Bond goes to dinner that night with M. and a representative from the British Office of Finance, in charge of the "official depository for gold bullion." He then explains that the bank is concerned that Goldfinger, a jeweler who is legally entitled to trade and refine gold, is smuggling gold illegally to avoid the difference in import rates from country to country. He wants Bond to investigate how Goldfinger does it and prove that he is doing something illegal.

Analysis

What is unique about Goldfinger from the start is the fact that the subject matter and narrative is rather intense and high drama, but the tone remains lighthearted and playful. Indeed, this is a signature quality of the James Bond franchise. In Goldfinger, spy antics are not only suspenseful, but also often a little bit silly as well. For instance, the first we see of Bond is him emerging from the water with a stuffed seagull attached to his head. This is a complicated spy maneuver, but it is also comic. Then, when he removes his jumpsuit to reveal a white tuxedo, he pins a red flower to his jacket and smirks wryly, like a schoolboy who is pleased with himself. The film, despite dealing with serious situations, refuses to take itself seriously.

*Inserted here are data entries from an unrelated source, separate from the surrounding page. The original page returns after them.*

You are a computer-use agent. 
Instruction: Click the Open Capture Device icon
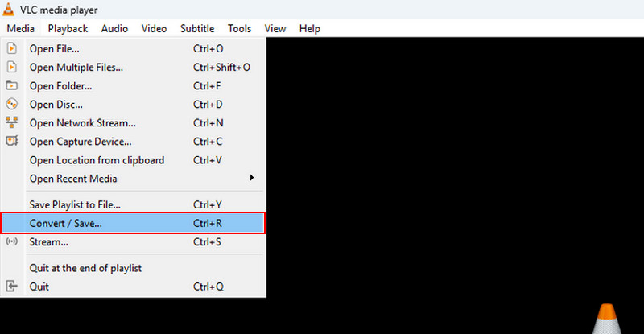pyautogui.click(x=11, y=141)
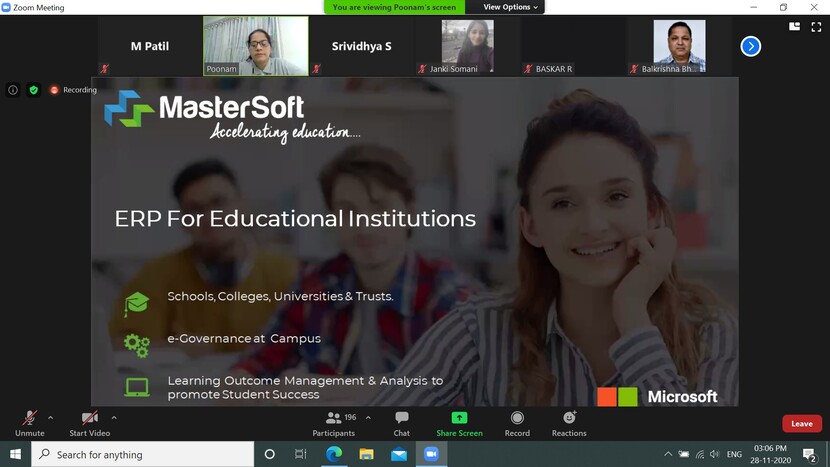Screen dimensions: 830x467
Task: Open the Participants panel
Action: coord(333,423)
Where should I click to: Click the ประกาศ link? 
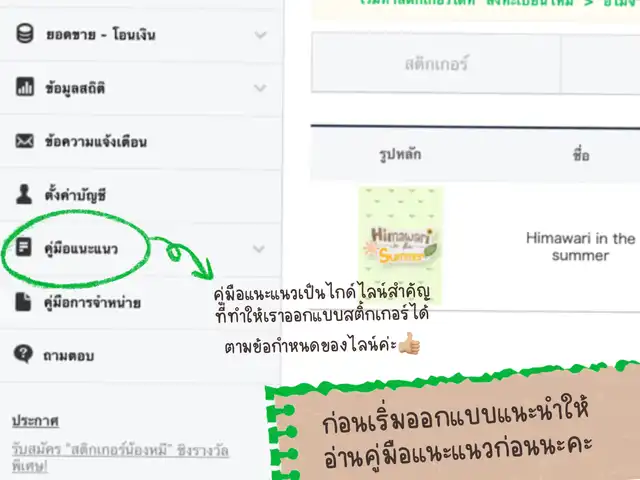(35, 421)
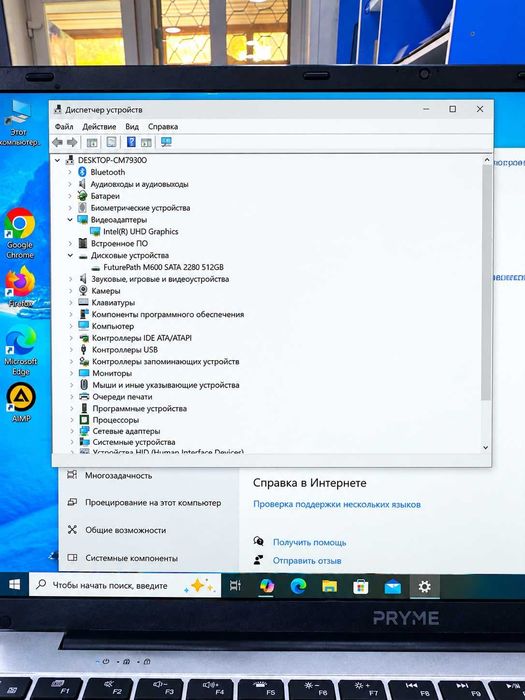
Task: Expand the Bluetooth category
Action: point(70,172)
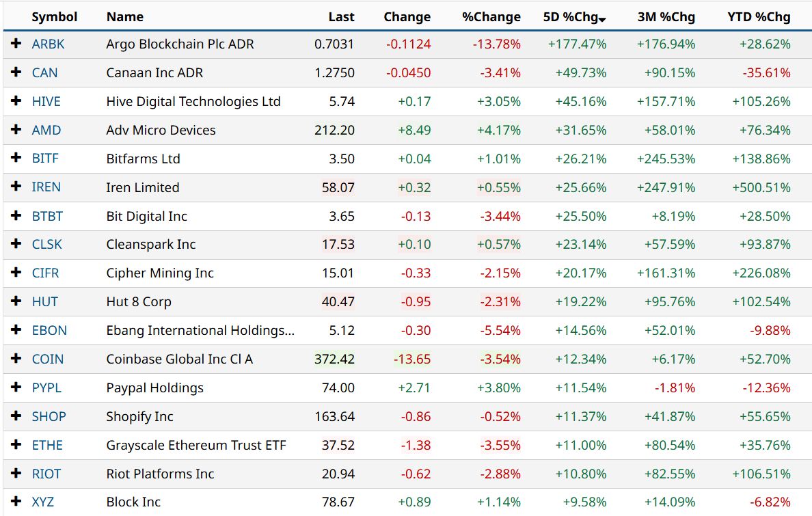The height and width of the screenshot is (516, 812).
Task: Open the BITF ticker link
Action: 45,159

The film oozes swank and swagger that can only be described as indicative of the 1960s era in which it was released, and Bond represents a masculine ideal. The wry humor, the styles, the relaxed attitude towards sex, the theme song, all orient the viewer in the mid-60s, and Bond is the pinnacle of refined English gentlemen. He lives an action-packed life, and always comes out on top in a fight without so much as a wrinkle in his tux as he does so. He is sexually irresistible, but he knows not to trust any woman in his path. Life for James Bond is a stylish mix of high-intensity espionage and unending leisure.

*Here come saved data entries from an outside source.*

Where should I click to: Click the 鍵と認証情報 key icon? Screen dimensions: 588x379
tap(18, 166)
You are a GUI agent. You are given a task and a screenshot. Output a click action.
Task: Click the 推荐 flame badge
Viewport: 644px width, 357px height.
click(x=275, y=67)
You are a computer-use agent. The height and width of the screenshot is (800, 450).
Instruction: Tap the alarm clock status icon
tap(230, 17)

Bond's smoothness with members of the fairer sex is emblematic of the 1960s not only in its relaxed quality, but also in its inherent sexism. In Goldfinger, women are meant to be enjoyed, but they are not meant to be trusted. This is true from the first scene, in which Bond realizes that the Latin-American woman with whom he is having an affair has betrayed him. He is saved by literally seeing the reflection of his assailant in the woman's eyes, and he pushes her into the assailant's path almost immediately. Then, at the pool, Bond introduces Felix to the woman giving him a massage before promptly and unceremoniously dismissing her with a smack on the bottom. Felix then refers to the woman as "the opposition." Loosening sexual morays in the 1960s might translate into a more relaxed approach to the subject of sexuality, but it doesn't necessarily mean that there is much respect or trust between the sexes.

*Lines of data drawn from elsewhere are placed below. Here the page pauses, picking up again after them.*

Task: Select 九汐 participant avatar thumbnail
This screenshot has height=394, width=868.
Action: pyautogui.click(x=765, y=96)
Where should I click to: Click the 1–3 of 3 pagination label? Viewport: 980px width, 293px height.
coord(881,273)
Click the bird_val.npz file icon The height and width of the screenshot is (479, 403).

It is not long until we are thrust into the plot of the film; it is a spy movie after all. Bond's vacation is cut short and he is enlisted to keep an eye on a wealthy man named Goldfinger, whom he quickly discovers uses a beautiful blonde spy to help him win games of cards. Bond wastes no time in breaking into the room and introducing himself to Goldfinger's minion, using his attractive charm every step of the way, but he still struggles to figure out what exactly he is looking out for with Goldfinger, which he only finds out back in London, when meeting with a representative from the British Office of Finance.

Bond is a smooth operator and he uses his smoothness to win favor with the women in the film; in this way, one of his chief skills as a spy is his ability to become a kind of male femme fatale. Bond manages to get answers and move through difficult scenarios with ease is aided by his sex appeal and his power over women. When he breaks into Goldfinger's room, he uses the maid's key. While it's strictly against hotel policy, Bond's charm and good looks ensures her silence, and all he has to do is tell her she's "very sweet" to get her to leave him alone. Then, inside Goldfinger's room, he seems to have an immediate erotic sway over Jill, Goldfinger's assistant. Bond's powers as a spy are not about a masculine stoicism, but about his sensual appeal, his sexiness, and the fact that he knows how to seduce people.